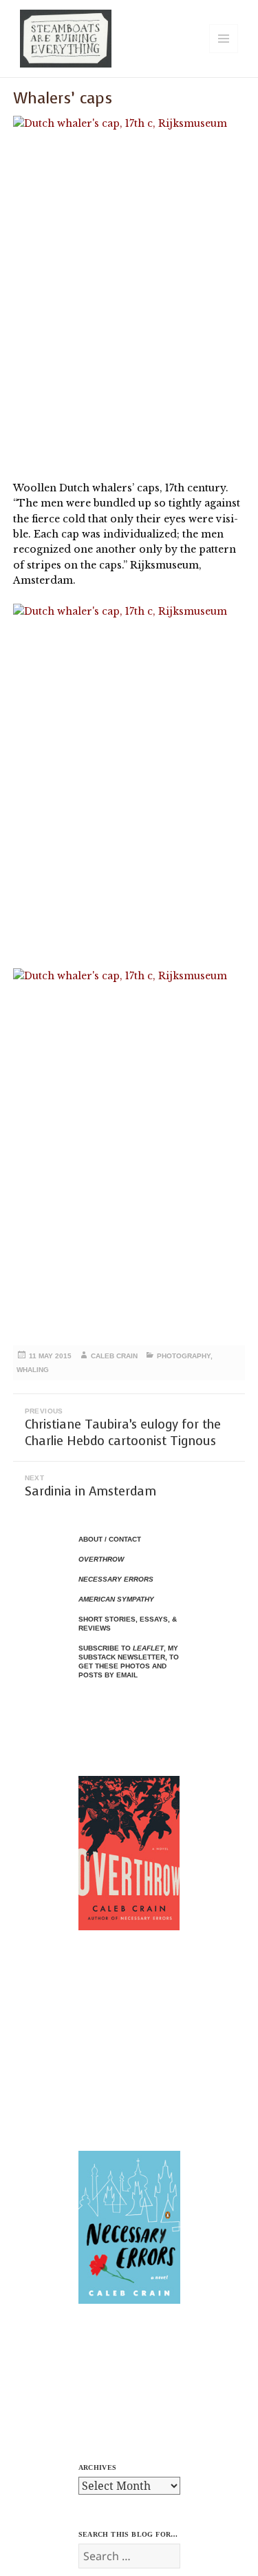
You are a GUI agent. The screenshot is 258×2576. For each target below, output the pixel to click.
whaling (33, 1369)
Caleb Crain (114, 1356)
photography (184, 1356)
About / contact (109, 1539)
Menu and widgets (224, 52)
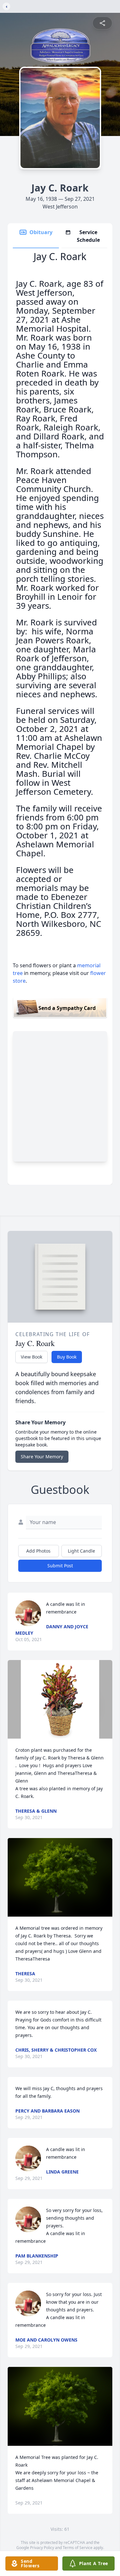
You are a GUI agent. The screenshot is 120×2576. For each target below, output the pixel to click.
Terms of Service (77, 2547)
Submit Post (60, 1566)
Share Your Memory (42, 1456)
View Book (31, 1357)
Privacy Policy (42, 2547)
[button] (60, 1699)
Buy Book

• Exercise:
Tally the lines in the records containing the string "agent"; output only the tally.

• Output of the task:
2